Issue (i): Whether the Calcutta High Court had territorial jurisdiction under Article 226 of the Constitution of India on the facts pleaded.
Analysis: Territorial jurisdiction under Article 226 depends on facts that form an integral part of the cause of action. Mere residence or business of the petitioners at Calcutta, or receipt of correspondence there, was not enough when the contract, alleged payments, and supply obligations were centered at Bombay. Facts having no nexus with the lis do not confer jurisdiction.
Conclusion: The Calcutta High Court had no territorial jurisdiction to entertain the writ petition.
Issue (ii): Whether the alleged pre-take-over liability could be enforced against the Central Government or the Custodian in view of Section 3(7) of the Textile Undertakings (Taking Over of Management) Act, 1983.
Analysis: Section 3(7) declares that liabilities incurred by the textile company before the appointed day remain enforceable against the company and not against the Central Government or the Custodian. On the pleadings, any obligation arising from advance payment and non-supply of cloth, if at all established, was a pre-take-over liability of the textile company.

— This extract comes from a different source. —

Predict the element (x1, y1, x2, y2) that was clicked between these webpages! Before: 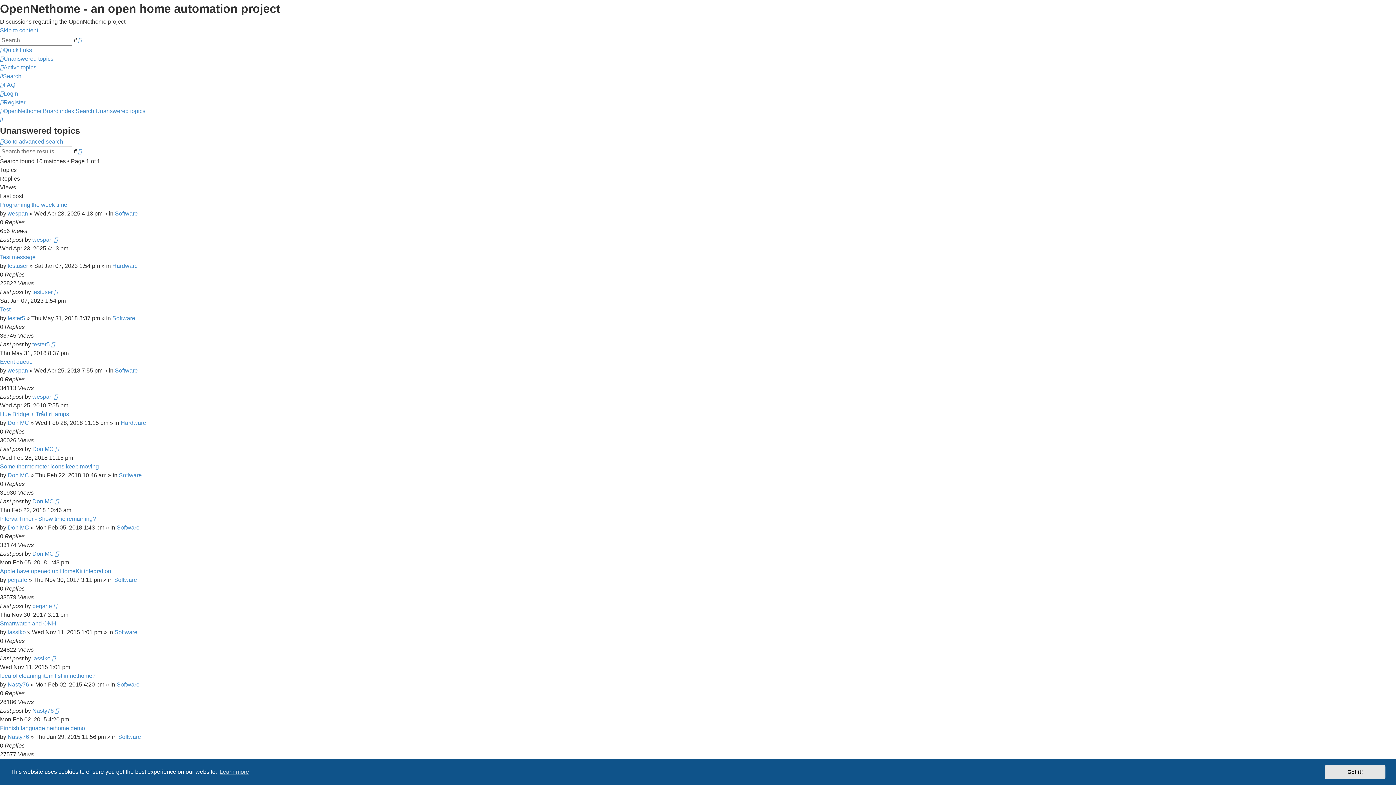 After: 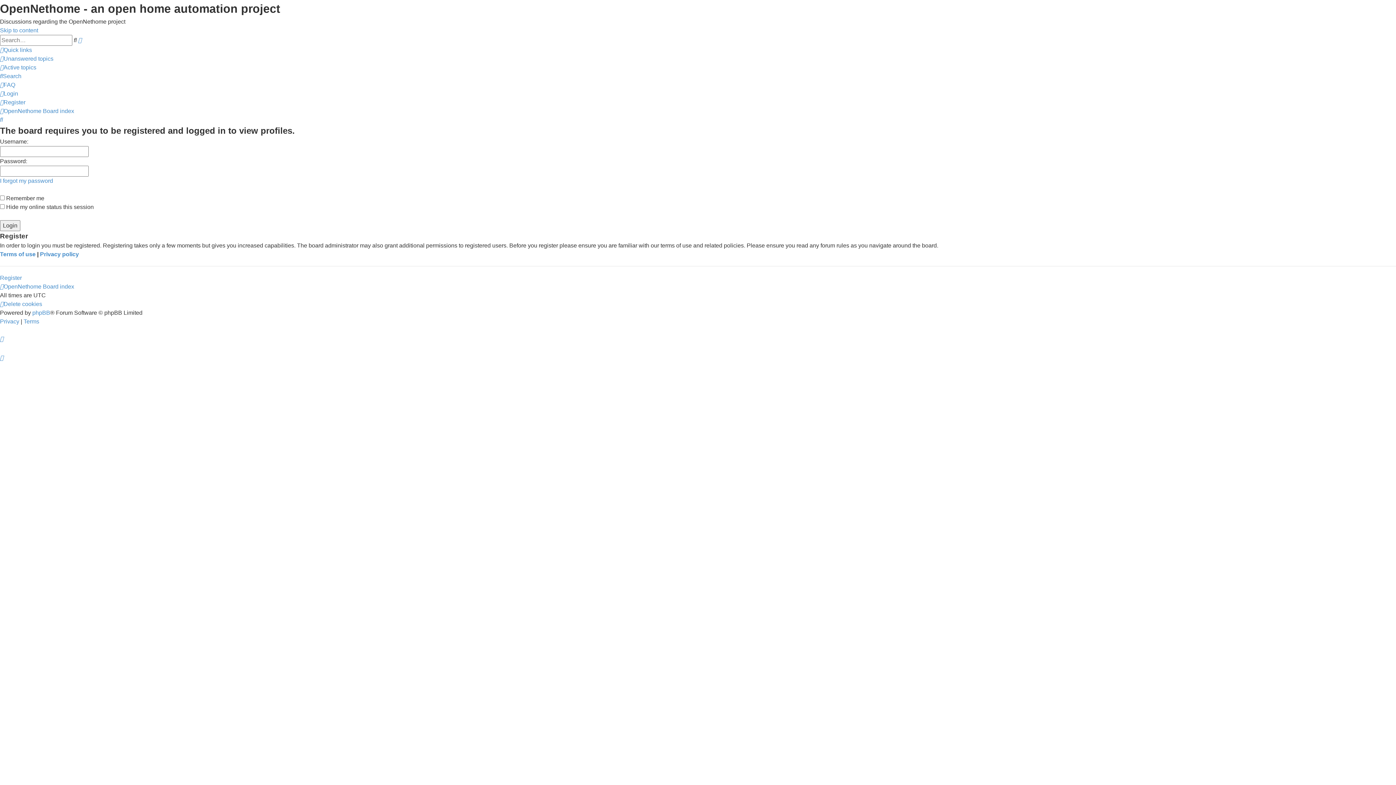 Action: bbox: (32, 603, 52, 609) label: perjarle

Conclusion: The alleged liability was not enforceable against the Central Government or the Custodian.
Issue (iii): Whether a writ petition could be maintained for supply of goods and refund on the basis of seriously disputed facts and an alleged contractual claim.
Analysis: The existence of the contracts, the receipt and earmarking of payments, and the availability of goods were all specifically disputed. Such matters required evidence and could not be resolved in writ jurisdiction. In addition, a writ of mandamus cannot issue to enforce a pure business contract in the absence of a statutory duty, and the petition was also highly belated.
Conclusion: The writ petition was not maintainable on these facts.
Final Conclusion: The challenge to the High Court's judgment failed, and the dismissal of the writ petition by the learned Single Judge stood restored with costs.
Ratio Decidendi: For territorial jurisdiction under Article 226, only facts having a direct nexus with the dispute constitute part of the cause of action, and a writ of mandamus cannot be used to enforce a purely contractual claim involving disputed facts or a pre-take-over liability excluded by statute.